Goal of the exercise
Report each line of the entries below that includes "agent".

BEGIN Task inputs

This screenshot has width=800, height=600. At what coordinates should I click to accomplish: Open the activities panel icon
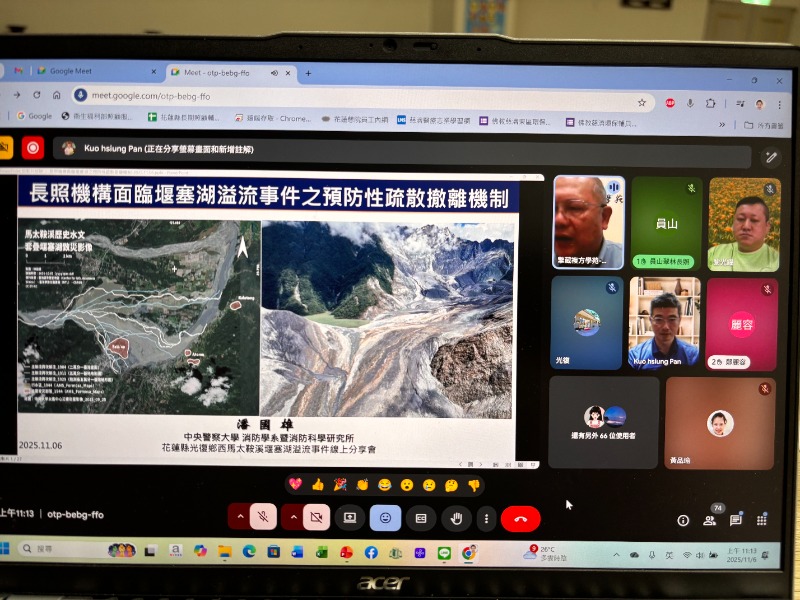(x=762, y=520)
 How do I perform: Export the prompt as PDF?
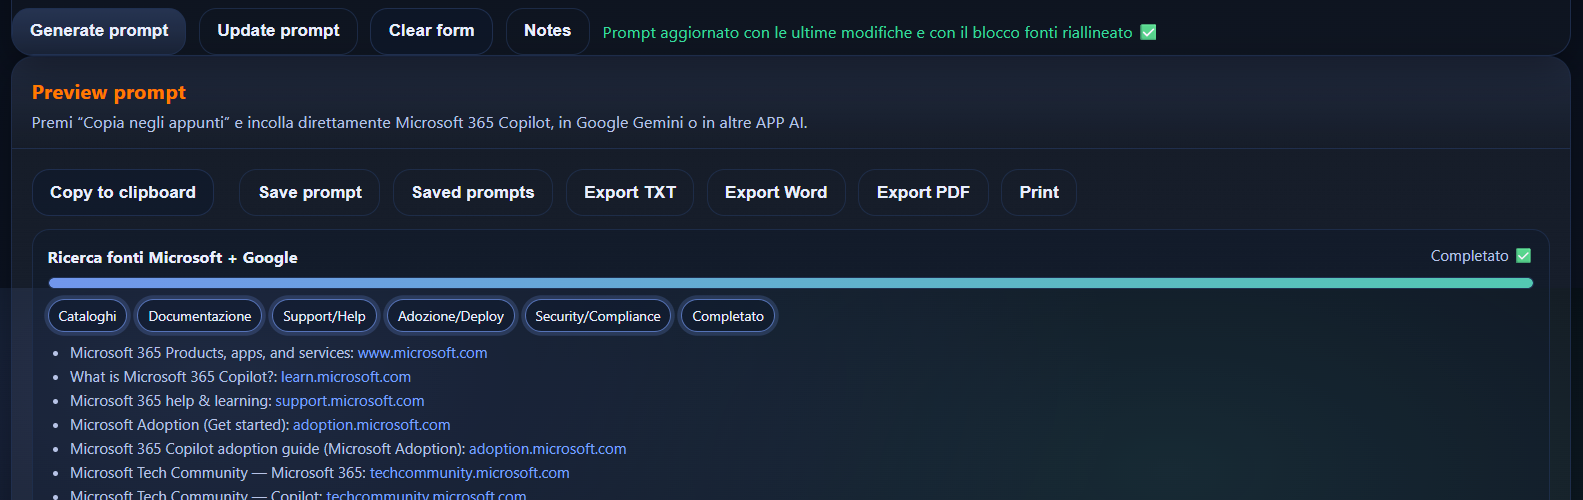tap(923, 192)
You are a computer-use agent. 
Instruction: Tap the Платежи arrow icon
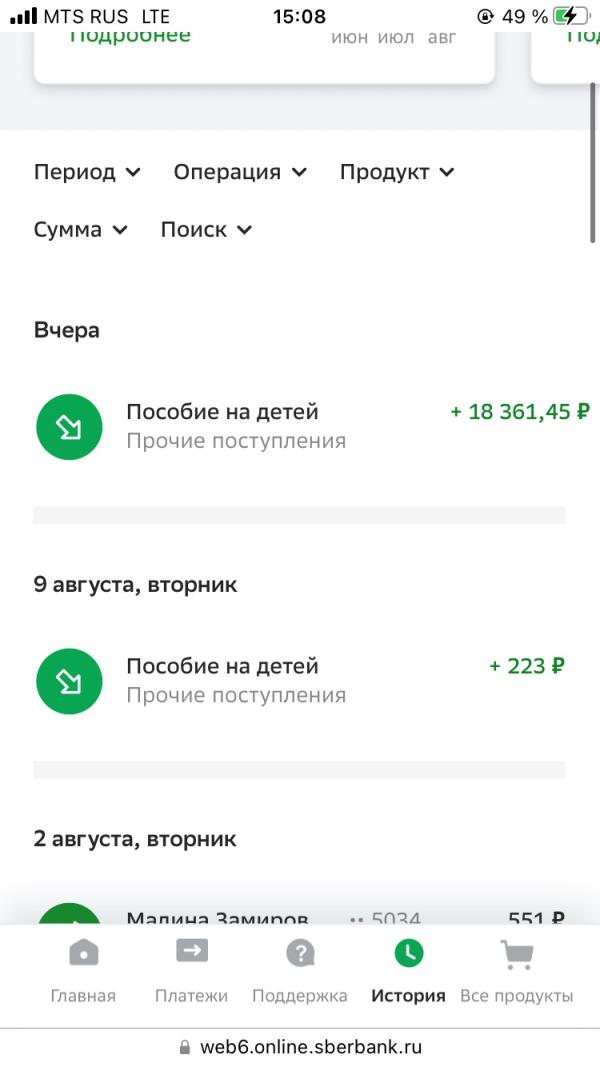[192, 950]
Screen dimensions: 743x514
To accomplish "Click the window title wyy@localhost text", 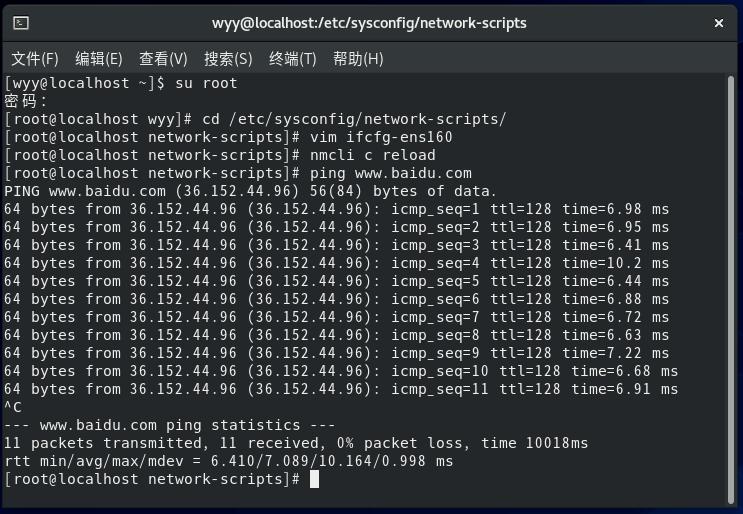I will pos(369,23).
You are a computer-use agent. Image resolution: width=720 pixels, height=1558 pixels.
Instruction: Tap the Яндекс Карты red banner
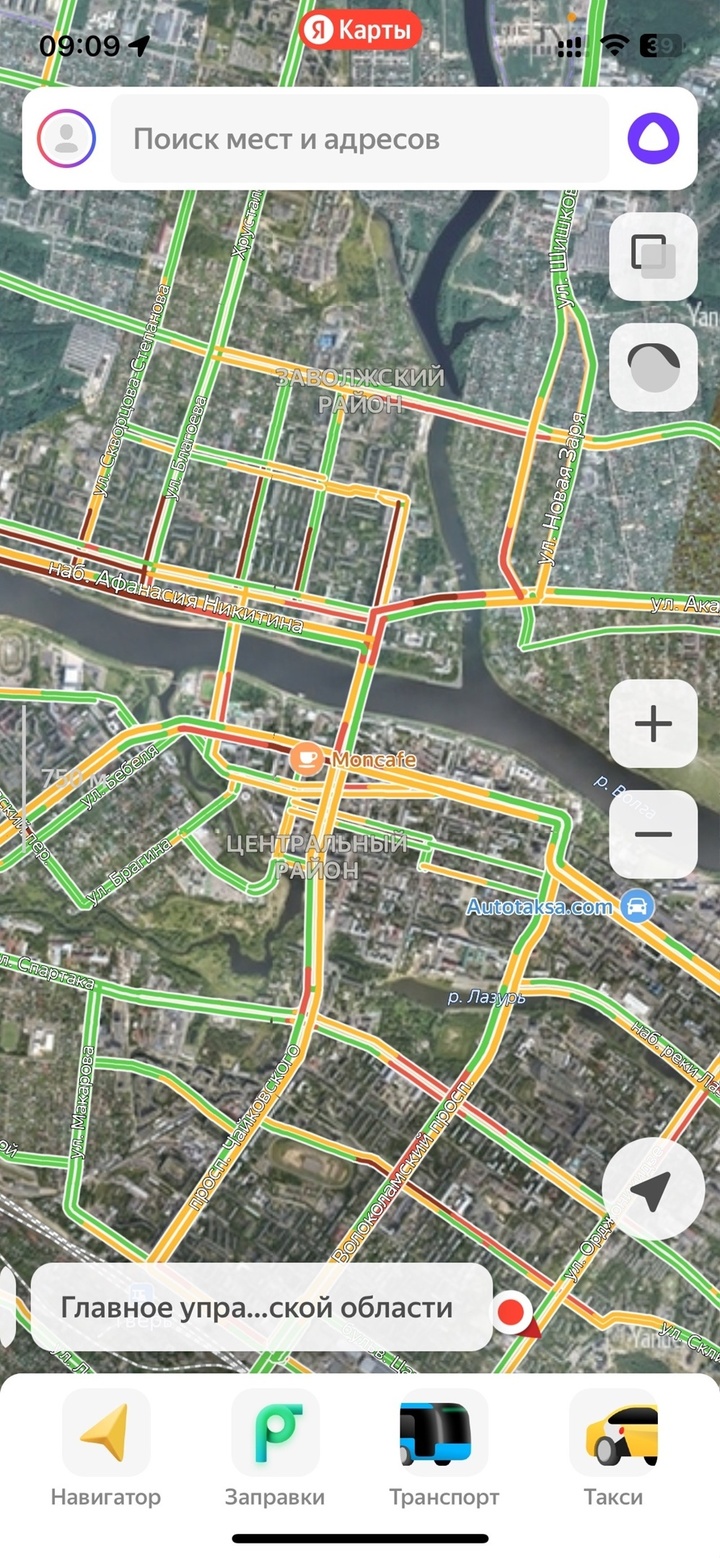[x=360, y=31]
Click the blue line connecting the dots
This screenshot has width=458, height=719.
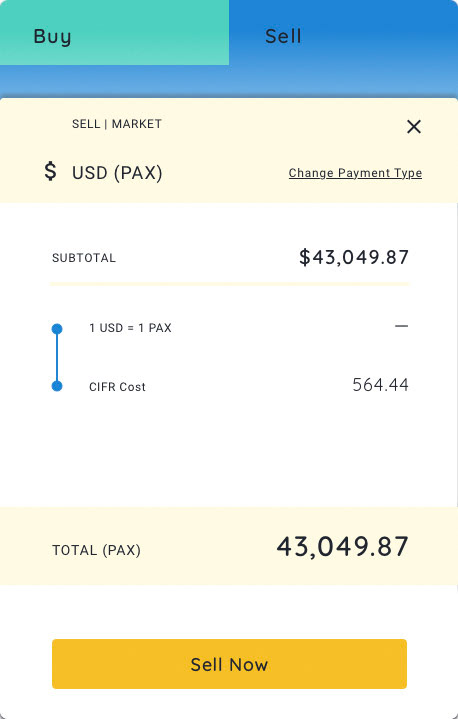click(x=57, y=358)
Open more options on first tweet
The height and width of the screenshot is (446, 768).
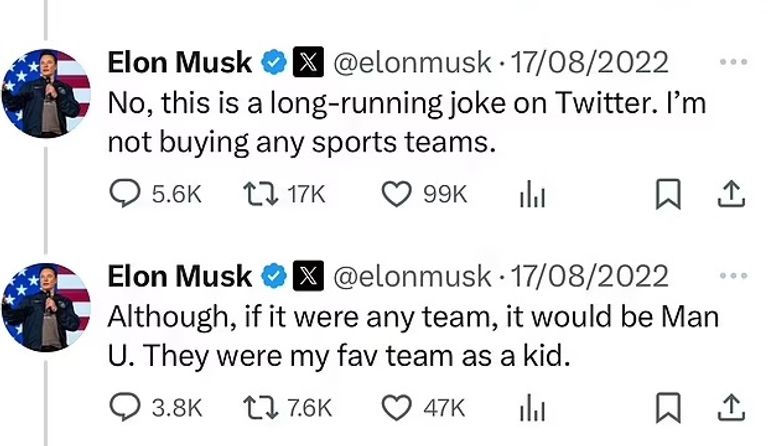pos(733,62)
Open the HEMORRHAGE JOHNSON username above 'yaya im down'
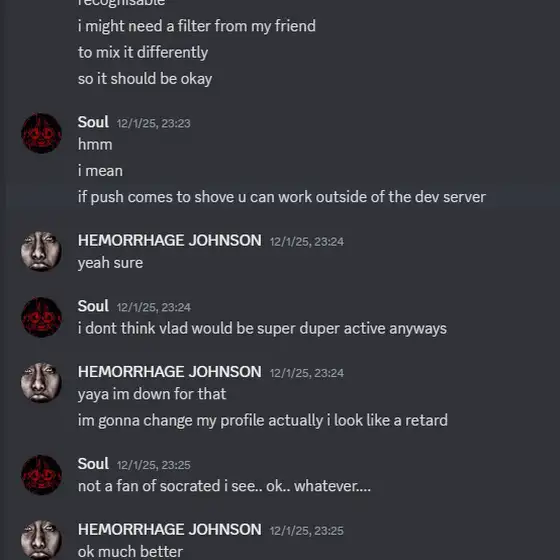Image resolution: width=560 pixels, height=560 pixels. [170, 372]
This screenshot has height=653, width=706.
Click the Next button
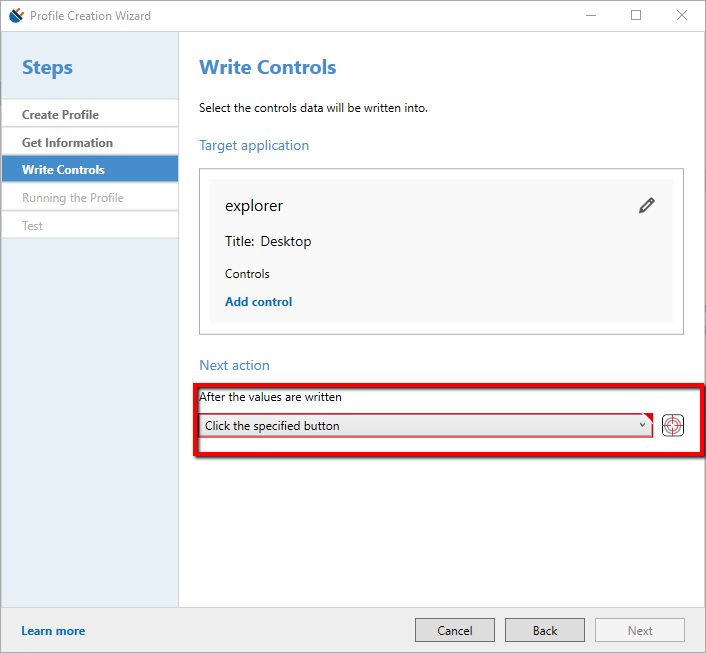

END Task inputs

Reply
You are a computer-use agent. 
You are a computer-use agent. Image resolution: width=720 pixels, height=1558 pixels.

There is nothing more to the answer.